Is this worth it??
So glad you are on the mend-give your mom some space and don't fret! No matter what the outcome, we can choose to be miserable or happy.
hugs to you-
lynn
LynnK
Kristy (weight loss below does not include 16lbs lost during pre WLS diet)
START: 325 Day of Surgery :309 GOAL: 180
I didn't tell my parents. In fact, they still don't know (you'd have to understand them). I didn't want anyone discouraging me or telling me horror stories, and Mom can't keep secrets, either. She'd blab to anyone and everyone. And I've never been comfortable talking to either one of them about anything important.
I know this is something I needed to do for myself and decided that anyone who didn't agree wouldn't be supportive to me, anyway. I've gotten much more support from people on OH and at coffee groups and such. Feel free to come and vent away!
Nancy
I can completely relate to your post. My mom was worried from the get-go. Always trying to find another way other than surgery. As time got closer to surgery she was more supportive about it. Then I had surgery and had complications. Then it was the I told you so... I knew something bad would happen. All that stuff. But, I think that my mom would agree with me today that it was the best thing. As a mom she was worried and her fears came from a place of love. Eventually she will begin to see how life has changed for you!!

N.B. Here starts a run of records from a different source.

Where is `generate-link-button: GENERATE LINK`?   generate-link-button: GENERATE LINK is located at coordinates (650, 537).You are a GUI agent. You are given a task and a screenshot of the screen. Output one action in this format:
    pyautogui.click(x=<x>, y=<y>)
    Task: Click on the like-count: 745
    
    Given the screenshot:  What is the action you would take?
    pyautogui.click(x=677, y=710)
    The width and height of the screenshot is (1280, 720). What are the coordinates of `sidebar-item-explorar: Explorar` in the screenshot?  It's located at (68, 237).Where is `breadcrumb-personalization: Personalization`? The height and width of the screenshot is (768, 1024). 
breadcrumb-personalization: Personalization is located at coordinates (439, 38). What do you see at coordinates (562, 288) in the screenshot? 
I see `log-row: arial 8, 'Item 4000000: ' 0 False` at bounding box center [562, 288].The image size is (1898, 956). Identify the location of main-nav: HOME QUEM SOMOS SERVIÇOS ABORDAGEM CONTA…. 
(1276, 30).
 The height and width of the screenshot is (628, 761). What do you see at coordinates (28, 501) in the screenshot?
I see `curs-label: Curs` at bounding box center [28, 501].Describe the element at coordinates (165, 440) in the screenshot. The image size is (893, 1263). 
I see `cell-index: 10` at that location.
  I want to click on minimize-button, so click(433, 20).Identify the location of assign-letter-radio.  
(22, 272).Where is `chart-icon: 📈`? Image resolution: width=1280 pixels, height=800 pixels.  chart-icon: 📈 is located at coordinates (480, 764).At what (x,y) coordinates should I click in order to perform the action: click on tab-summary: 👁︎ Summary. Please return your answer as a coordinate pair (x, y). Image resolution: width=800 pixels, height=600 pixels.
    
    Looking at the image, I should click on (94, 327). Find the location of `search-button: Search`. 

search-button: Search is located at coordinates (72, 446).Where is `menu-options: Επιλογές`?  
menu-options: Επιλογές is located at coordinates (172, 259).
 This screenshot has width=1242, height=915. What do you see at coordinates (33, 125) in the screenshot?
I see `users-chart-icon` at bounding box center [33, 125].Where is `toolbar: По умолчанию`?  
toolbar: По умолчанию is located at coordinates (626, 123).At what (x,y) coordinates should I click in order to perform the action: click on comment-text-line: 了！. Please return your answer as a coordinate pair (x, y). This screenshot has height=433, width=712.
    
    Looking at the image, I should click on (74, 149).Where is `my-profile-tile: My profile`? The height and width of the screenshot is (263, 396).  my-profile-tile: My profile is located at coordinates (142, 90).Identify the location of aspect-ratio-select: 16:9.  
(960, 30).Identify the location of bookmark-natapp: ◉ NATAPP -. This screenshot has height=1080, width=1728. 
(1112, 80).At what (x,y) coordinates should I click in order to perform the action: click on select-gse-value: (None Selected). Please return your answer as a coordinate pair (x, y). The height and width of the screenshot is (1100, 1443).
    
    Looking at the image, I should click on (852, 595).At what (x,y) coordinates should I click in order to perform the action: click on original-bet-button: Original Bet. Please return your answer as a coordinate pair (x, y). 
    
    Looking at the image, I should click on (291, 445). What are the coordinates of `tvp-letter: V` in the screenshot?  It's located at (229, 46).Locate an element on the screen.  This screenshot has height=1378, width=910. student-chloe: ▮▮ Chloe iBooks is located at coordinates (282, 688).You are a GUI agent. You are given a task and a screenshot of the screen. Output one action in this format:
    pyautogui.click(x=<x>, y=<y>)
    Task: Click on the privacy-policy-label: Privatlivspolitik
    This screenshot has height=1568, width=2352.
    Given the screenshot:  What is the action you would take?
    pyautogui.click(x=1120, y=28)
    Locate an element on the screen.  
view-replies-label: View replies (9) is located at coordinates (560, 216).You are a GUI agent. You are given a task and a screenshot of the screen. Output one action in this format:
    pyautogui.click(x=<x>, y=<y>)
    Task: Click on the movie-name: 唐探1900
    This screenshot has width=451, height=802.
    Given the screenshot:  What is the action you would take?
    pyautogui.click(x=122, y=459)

this is a great place to vent as we get it. So vent away.
Best wishes
I can do this, I can do this, I can do this - AND SO CAN YOU!!
Therese
I'm so glad to know that my mother is not the only one still trying to suggest other alternatives...for God's sake, she mailed me a bogus ad from a magazine about some pill to swallow and it blows up 200x its size in your stomach.....blah.. blah.. blah....I know she's concerned and probably scared for me since she is my mother, but tonight I'm SO down because I feel she doesn't have confidence in me to be successful. I am really missing my dad (who died over a year ago) because I know he would be so supportive and understanding. My sister is lukewarm and my brother hasn't said a wrod. Everybody but my family has been very supportive - I thought they would be more....
I should have a surgery date set soon - it will be sometime in June. I'm so glad to have found a group of fellow-Minnesotans here. I will be looking for continued support and advice here. Can I count on y'all????
But the further out you get, the more your quality of life improves as a direct result of your WLS. You will take those questions and comments with a smile, knowing in your heart that you did the right thing, and you'd do it again in a heartbeat.
Just know. It makes those questions and comments much easier to deal with - even 2 years out.